A Constituição alemã (Lei Fundamental) é bem clara sobre o assunto: "A República Federal da Alemanha não extradita os seus cidadãos", diz o artigo 16. A lei aponta que exceções podem ser feitas apenas se o pedido partir de algum outro país da União Europeia ou de alguma corte internacional da qual a Alemanha seja signatária, como o Tribunal Penal Internacional (TPI).
A informação também consta nos formulários sobre extradição disponibilizados pelo Ministério do Interior da Alemanha, que devem ser preenchidos por representantes de outros países interessados em algum criminoso estrangeiro que esteja no território alemão.

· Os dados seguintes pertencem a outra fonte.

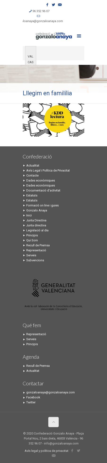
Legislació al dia (37, 230)
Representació (36, 250)
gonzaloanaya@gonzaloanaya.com (38, 21)
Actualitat (32, 165)
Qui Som (32, 240)
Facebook (33, 397)
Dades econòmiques (40, 180)
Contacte (32, 175)
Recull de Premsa (38, 245)
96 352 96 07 (40, 11)
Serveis (31, 255)
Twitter (31, 402)
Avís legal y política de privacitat (46, 451)
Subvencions (35, 260)
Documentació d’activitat (43, 190)
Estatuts (31, 195)
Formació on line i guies (42, 205)
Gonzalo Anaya (36, 210)
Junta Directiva (36, 220)
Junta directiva (36, 225)
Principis (32, 235)
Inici (29, 215)
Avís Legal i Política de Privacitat (48, 170)
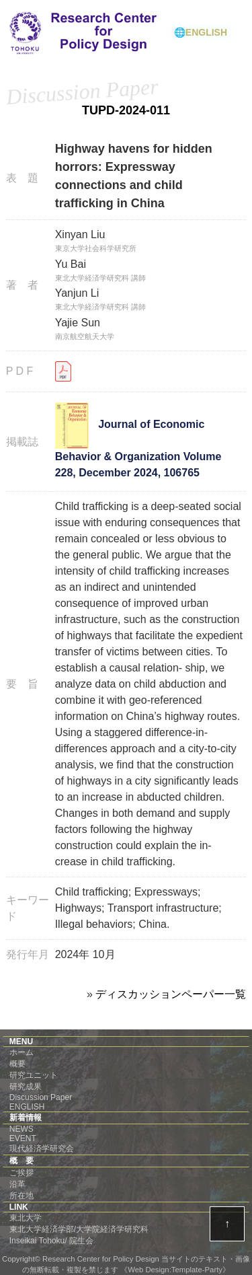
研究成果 (25, 1086)
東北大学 (25, 1218)
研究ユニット (33, 1075)
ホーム (21, 1052)
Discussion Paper (40, 1097)
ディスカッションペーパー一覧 (170, 994)
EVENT (22, 1138)
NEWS (21, 1129)
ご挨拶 (21, 1172)
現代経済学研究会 (41, 1148)
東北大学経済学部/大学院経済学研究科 (79, 1229)
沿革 (17, 1184)
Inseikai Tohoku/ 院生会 (51, 1240)
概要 (17, 1063)
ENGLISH (27, 1107)
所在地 (21, 1195)
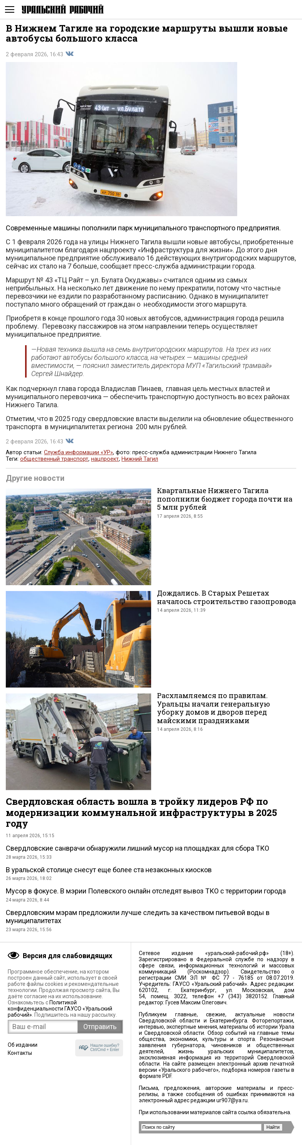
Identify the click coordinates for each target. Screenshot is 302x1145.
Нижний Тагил (139, 459)
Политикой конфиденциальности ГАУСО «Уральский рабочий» (60, 1008)
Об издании (22, 1045)
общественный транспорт (54, 459)
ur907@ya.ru (232, 1100)
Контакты (20, 1053)
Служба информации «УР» (78, 452)
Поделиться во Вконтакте (69, 54)
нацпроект (105, 459)
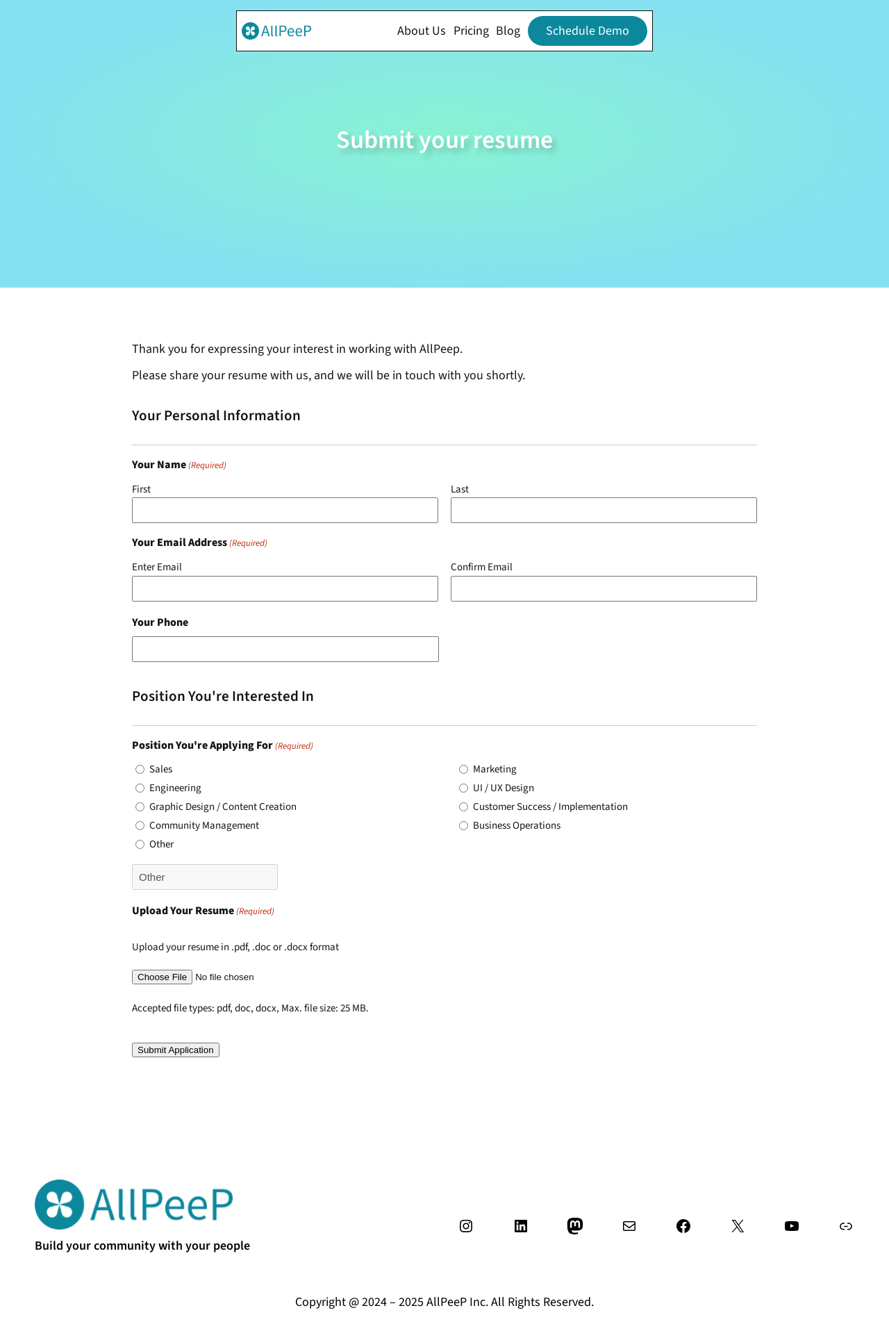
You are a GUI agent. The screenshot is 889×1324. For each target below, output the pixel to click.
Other (161, 844)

Segundo a Polícia Federal, Eike usou seu passaporte alemão para deixar o Brasil e entrar nos EUA. Seu advogado informou na quinta-feira (26/01) que ele estava em Nova York, mas até agora não houve comprovação de que ele continua na cidade. A Interpol foi notificada no mesmo dia de que as autoridades brasileiras estão procurando por Eike.
Casos europeus
Ainda que prevista, a extradição de alemães para outros países da UE também é complicada. Os Estados-membros podem entrar com um "mandado de detenção europeu", que vai ser analisado pela Justiça alemã. Não há garantia de que a extradição será bem-sucedida. Em 2013, por exemplo, a Alemanha extraditou para outros países europeus 35 de seus cidadãos.
De qualquer forma, nada parecido com o "mandado de detenção europeu" existente entre o Brasil e a Alemanha, que sequer possuem um tratado de extradição mútuo para lidar com pedidos de prisão que envolvam cidadãos sem dupla cidadania – cada caso é analisado separadamente, e não é incomum alguns deles serem negados.
Já nos casos que envolvam pessoas com dupla cidadania, não existem nem mesmo brechas similares como aquelas que permitiram a extradição do petista Henrique Pizzolato pela Justiça italiana em 2015. Neste caso, a Itália permitia a extradição de seus cidadãos para países com os quais possuía tratados, como era o caso do Brasil.
Os tratados de cooperação jurídica entre Brasil e Alemanha, que tratam de temas como o sequestro de crianças ou a possibilidade de restituição de bens produtos de crime, são bem claros em afirmar que eles não contemplam o mecanismo de extradição.
Histórico
Se Eike conseguir vir para a Alemanha, não será a primeira vez que um brasileiro com a nacionalidade do país europeu terá conseguido se livrar de um pedido de extradição. Esse foi o caso de Marcelo Bauer, brasiliense condenado no Brasil pelo assassinato da namorada, crime que ocorreu em 1987.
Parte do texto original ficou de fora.